Likewise the Constitution.  Yes, Senators and Representatives take an oath to preserve, protect, and defend the Constitution.  What political ever got re-elected on that platform, unless it was a promise to preserve, protect, and defend your right to arm bears?  The 2nd Amendment is concrete (and wholly misunderstood).  The rest of the Constitution is bafflegab and moonbeams.  It may provide for impeachment, but what political under investigation ever got drummed out of office for calling the investigation "unconstitutional"?  The common and accepted interpretation of the 2nd Amendment is actually unconstitutional.  Even Scalia's opinion in Heller doesn't do what many NRA loonies think it does.  But it matters not:  that interpretation is concrete, the Constitution itself a mere abstraction.

So politicians don't act to preserve, protect, and defend an abstraction.  They act to get re-elected, and to represent (aye, there's the rub!) their constituents.  I could throw a rock in Louisiana and not hit someone who disagreed with Sen. Kennedy.  No doubt they exist; but you'd have to hunt for them.  Of course, what politicians say when they campaign is abstractions:  but they are taken as concrete.  The media may want candidates to pontificate on arcane foreign policy issues; the voters want to know what tax breaks they can expect, and what the government is going to do for them.  Constitutional issues like "abuse of power" or even bribery or treason are abstractions; literally.  What is concrete is how any particular voter feels tomorrow morning.  Always tomorrow morning, in fact.

Putin is an abstraction.  Trump's tweets, which can bring ignominy on their targets in a GOP primary, are concrete.  The Constitution is an abstraction.  That there was no bribery because Ukraine got the money, is concrete (it's wrong, but it's concrete).  What people say is an abstraction, especially when you can take a post-modern stance that:  "Words?  What do they really mean, anyway?"  Which, according to Lewis Carroll, isn't all that post-modern after all.

'When I use a word,' Humpty Dumpty said, in a rather scornful tone,' it means just what I choose it to mean, neither more nor less.'

'The question is,' said Alice, 'whether you can make words mean so many different things.'

'The question is,' said Humpty Dumpty, 'which is to be master - that's all.'
We have met the master, and we are through the looking glass.  Honor and duty and oath have always been empty words in American politics; good for using in speeches, bad for living up to.  Here the British constitutional monarchy has one up on us (not much of one, granted).  When a politician is caught in scandal, the Queen is the exemplar of governmental behavior (the royal family is another matter) and, compared to her, the politician is shamed and driven from the Queen's government (it's all her government, in idea if not reality).  We re-elect our scoundrels, and consider them bad people but at least they're our bad people.  Your people are much worse.  That isn't going to change anytime soon.  Sen.

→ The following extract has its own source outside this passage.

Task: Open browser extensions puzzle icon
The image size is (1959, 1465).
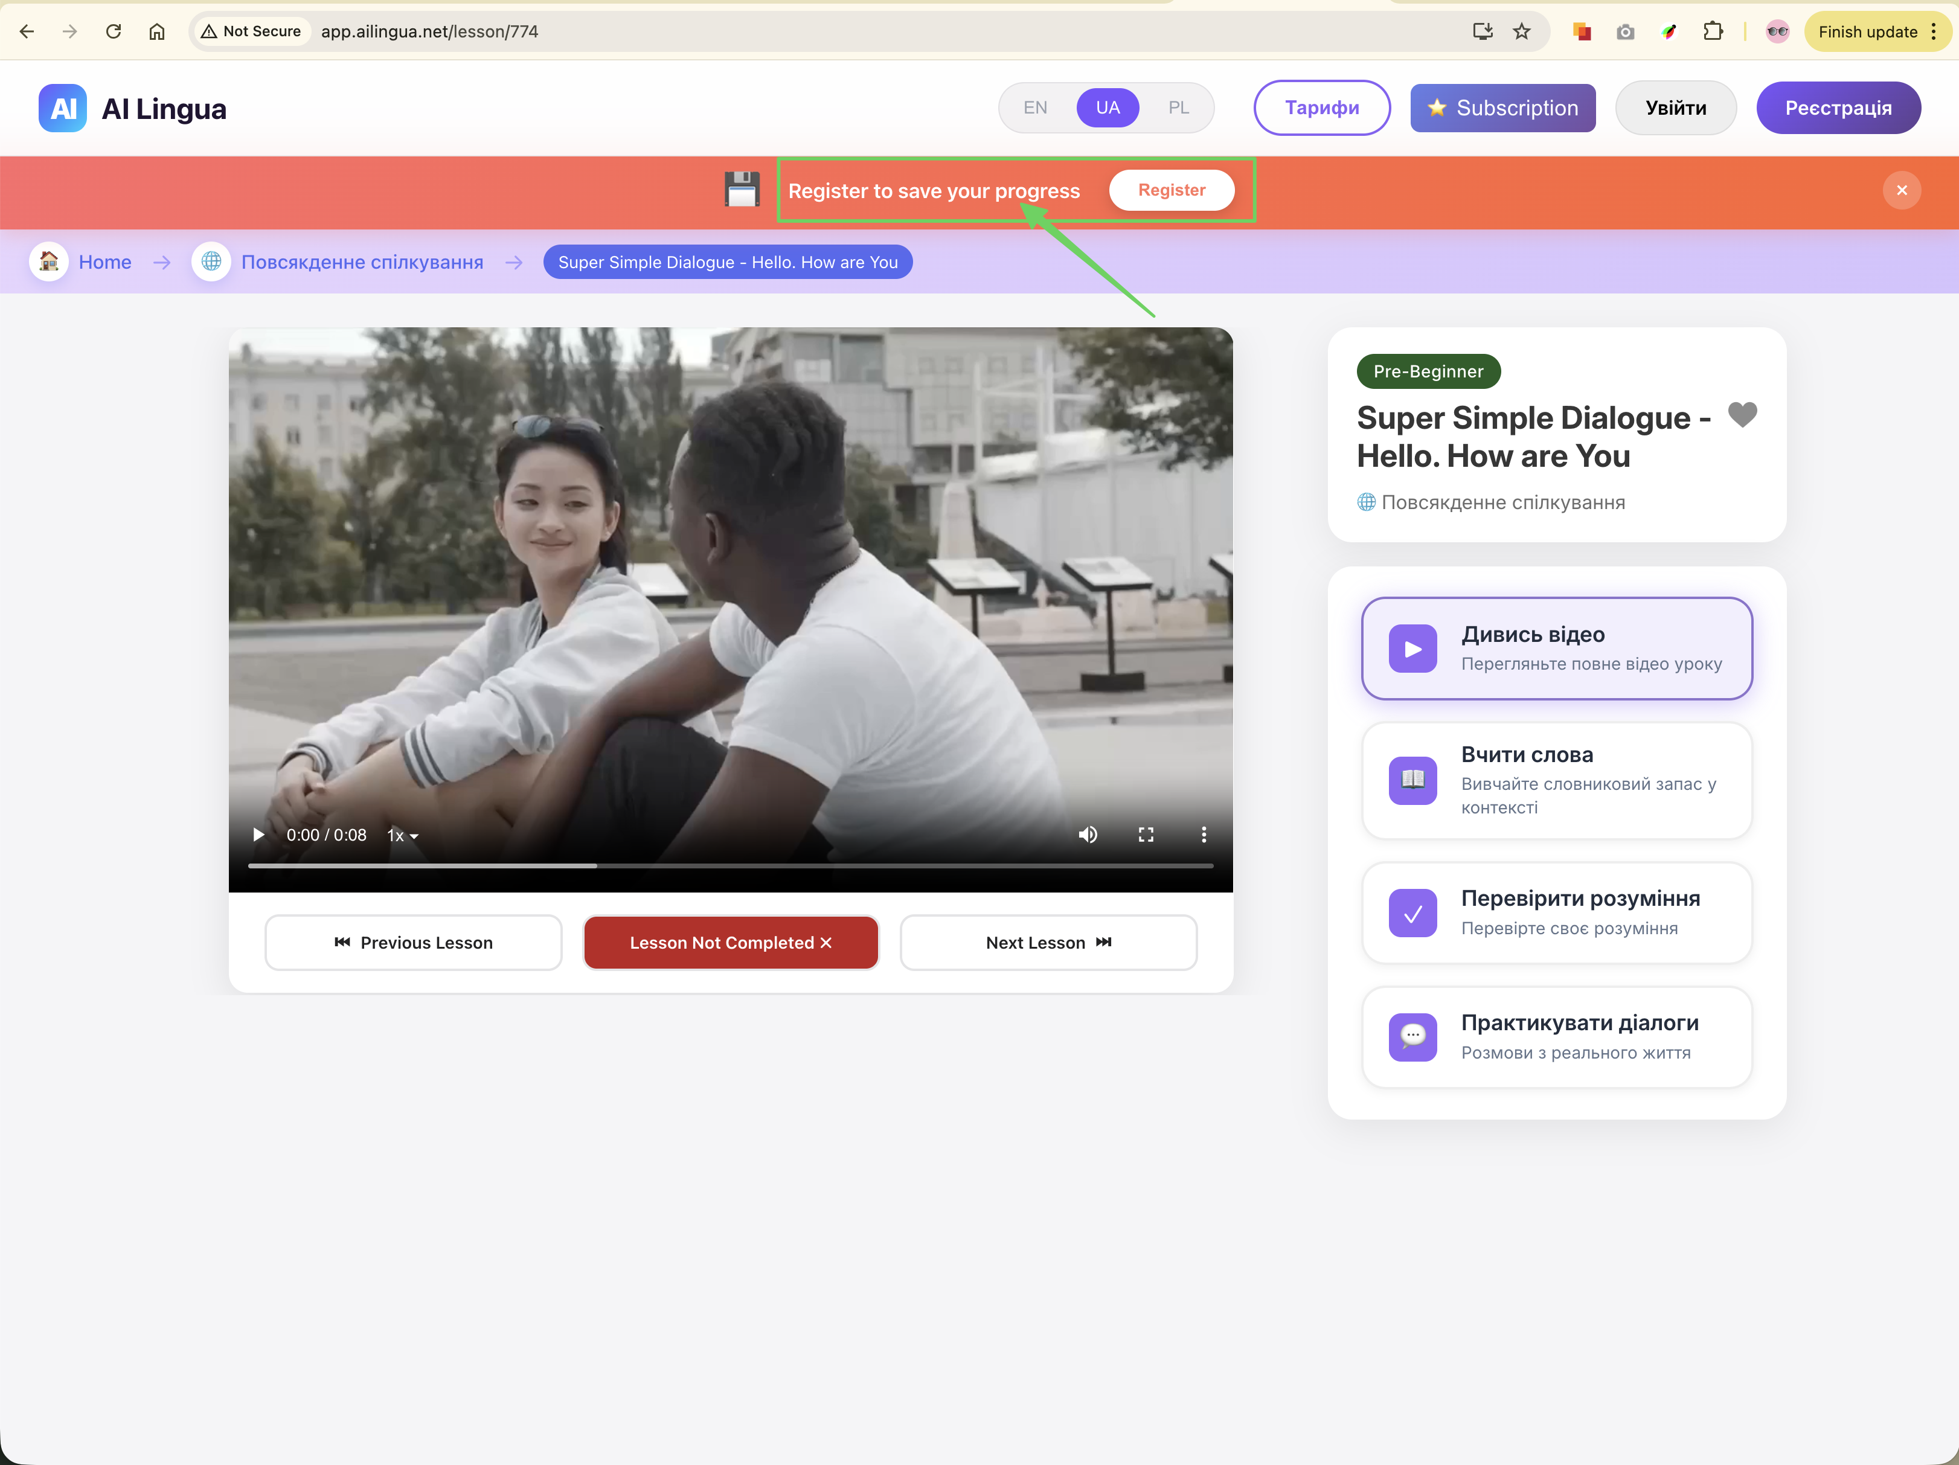Action: pos(1712,32)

Kennedy is merely doing what politicians before him have done since the founding of the Republic and the Presidency of Adams proved the Presidency of Washington was a one-off and the eternal exception that proved the rule.  Kennedy is just dancing with the ones what brung him.

And most of those people aren't on Twitter.  With any luck, they won't be the majority of the electorate next November, either; along with disappointed Bernie backers.

Maybe we can spend more time interpreting "Jabberwocky."